-- Assignment --
Reply with one number only: the count of lines below that contain the word "under".
------------------------
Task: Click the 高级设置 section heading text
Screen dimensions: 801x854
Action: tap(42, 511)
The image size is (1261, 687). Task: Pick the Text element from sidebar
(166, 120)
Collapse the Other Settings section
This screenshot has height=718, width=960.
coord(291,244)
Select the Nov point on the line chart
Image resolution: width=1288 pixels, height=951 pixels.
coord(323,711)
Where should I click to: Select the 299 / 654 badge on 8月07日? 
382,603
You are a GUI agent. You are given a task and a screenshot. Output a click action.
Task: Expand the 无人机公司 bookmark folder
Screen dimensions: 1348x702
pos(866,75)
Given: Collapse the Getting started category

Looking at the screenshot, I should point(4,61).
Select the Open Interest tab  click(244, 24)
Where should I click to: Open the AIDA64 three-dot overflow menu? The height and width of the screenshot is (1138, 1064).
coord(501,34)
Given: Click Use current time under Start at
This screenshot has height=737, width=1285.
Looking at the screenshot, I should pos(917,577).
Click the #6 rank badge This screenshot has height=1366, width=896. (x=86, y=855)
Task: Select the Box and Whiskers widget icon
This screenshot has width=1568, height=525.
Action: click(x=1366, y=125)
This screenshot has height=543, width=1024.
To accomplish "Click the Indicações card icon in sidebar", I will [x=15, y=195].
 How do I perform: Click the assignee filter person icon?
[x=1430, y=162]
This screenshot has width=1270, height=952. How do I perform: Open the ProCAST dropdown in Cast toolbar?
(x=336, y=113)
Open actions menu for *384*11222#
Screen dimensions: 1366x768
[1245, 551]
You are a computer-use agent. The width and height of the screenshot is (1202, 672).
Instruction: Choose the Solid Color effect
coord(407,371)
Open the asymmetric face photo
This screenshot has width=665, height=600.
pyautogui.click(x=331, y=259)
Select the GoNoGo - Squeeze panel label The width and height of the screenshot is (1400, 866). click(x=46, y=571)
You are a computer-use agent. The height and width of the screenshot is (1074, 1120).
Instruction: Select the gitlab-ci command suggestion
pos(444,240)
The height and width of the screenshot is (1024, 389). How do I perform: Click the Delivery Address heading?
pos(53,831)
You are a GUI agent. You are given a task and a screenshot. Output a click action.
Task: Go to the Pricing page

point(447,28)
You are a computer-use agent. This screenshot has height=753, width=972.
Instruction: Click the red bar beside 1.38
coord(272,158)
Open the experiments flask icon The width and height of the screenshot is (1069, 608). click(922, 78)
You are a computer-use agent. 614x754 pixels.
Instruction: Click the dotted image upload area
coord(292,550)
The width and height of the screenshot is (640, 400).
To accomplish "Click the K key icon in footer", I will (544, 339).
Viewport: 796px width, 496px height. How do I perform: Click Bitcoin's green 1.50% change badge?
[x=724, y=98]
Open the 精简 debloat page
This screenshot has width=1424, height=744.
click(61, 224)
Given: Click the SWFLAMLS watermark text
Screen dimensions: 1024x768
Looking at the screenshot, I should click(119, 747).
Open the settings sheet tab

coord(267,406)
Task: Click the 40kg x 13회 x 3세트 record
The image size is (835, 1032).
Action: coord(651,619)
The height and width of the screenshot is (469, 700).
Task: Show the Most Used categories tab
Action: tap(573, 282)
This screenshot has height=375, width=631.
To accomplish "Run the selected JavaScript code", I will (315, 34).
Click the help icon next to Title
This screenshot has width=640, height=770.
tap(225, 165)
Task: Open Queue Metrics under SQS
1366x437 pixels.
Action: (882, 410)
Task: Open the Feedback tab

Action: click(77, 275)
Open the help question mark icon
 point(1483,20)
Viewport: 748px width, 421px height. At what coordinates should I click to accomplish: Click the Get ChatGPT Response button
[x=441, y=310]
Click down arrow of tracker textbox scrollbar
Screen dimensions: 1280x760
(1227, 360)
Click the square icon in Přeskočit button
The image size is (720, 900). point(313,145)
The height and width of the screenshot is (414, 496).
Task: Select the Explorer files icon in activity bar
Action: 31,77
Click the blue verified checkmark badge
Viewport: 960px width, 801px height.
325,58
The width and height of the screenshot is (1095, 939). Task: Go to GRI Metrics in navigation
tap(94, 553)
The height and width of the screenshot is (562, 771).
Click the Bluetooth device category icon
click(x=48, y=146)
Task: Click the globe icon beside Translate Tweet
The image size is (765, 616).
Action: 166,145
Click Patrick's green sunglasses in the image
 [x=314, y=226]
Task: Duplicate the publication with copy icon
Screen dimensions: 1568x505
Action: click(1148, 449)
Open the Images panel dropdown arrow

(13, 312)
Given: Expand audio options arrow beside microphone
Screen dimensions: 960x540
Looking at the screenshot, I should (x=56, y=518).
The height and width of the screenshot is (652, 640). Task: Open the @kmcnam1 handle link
------------------------
-- Expected answer --
2